The robot achieves that with a network of cameras and sensors positioned from head to wheel. Together, they allow it to analyse distance, angle, timing, and ball handling in real time, then calculate the force and trajectory needed for the shot. In other words, this is not just a flashy mascot for halftime entertainment. It is a rolling demonstration of machine vision, balance control, and precision engineering.
It also looks the part. Wearing a Toyota branded black uniform and balancing on two wheels, CUE7 has a presence that lands somewhere between sports spectacle and science fiction. It stands 2.18 metres tall and weighs 74 kilograms, making it taller than many professional basketball players and lighter than you might expect for a machine packed with this much hardware.

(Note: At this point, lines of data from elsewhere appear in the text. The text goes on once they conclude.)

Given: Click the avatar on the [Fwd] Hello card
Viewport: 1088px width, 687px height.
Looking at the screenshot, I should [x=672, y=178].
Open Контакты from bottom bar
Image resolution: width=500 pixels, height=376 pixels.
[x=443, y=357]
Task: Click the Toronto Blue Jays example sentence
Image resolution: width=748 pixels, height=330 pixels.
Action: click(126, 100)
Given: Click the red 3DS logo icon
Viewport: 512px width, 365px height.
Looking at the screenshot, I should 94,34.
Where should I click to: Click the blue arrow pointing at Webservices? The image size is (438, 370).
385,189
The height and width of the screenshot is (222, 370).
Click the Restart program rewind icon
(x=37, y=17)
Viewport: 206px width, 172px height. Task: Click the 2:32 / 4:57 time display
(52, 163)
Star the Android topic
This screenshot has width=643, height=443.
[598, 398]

If you were wondering what it would cost to add one to your imaginary roster, the estimate sits at roughly €138,000 based on current exchange rates. Not exactly budget bench depth.

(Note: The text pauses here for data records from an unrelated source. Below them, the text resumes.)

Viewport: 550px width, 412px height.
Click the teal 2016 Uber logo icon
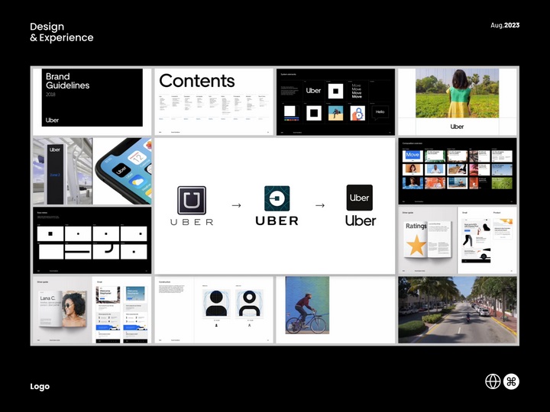[277, 198]
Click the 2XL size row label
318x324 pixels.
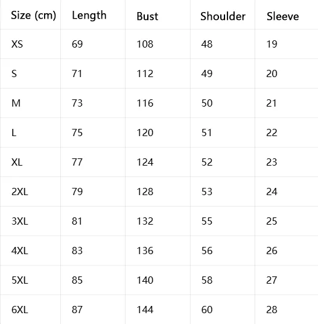tap(20, 192)
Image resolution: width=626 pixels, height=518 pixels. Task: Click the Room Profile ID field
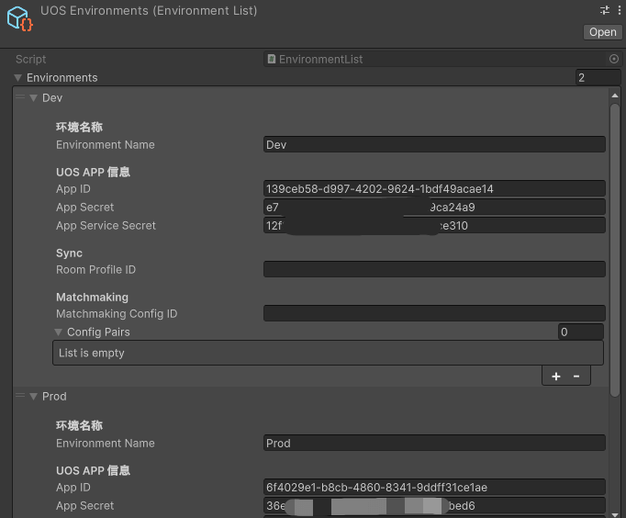coord(433,269)
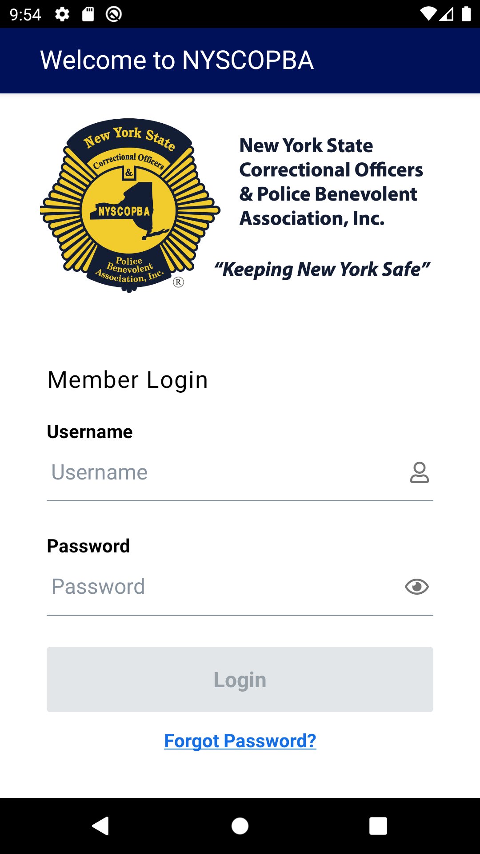This screenshot has height=854, width=480.
Task: Select the Member Login heading
Action: (128, 380)

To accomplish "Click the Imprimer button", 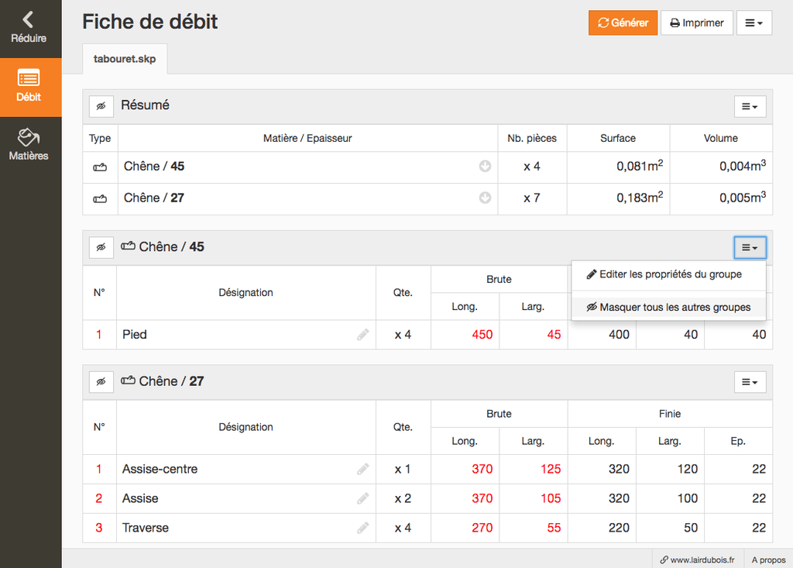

What makes CUE7 interesting, though, is not simply that it can hit baskets. It is the way Toyota is using a playful format to showcase deeper capabilities in robotics and AI. A basketball court is a surprisingly tough proving ground. It demands accuracy, repeatability, movement, and real time adaptation. Put all of that together, and CUE7 becomes more than a novelty. It becomes a glimpse at how advanced robotic systems can interpret the physical world and respond with increasing finesse.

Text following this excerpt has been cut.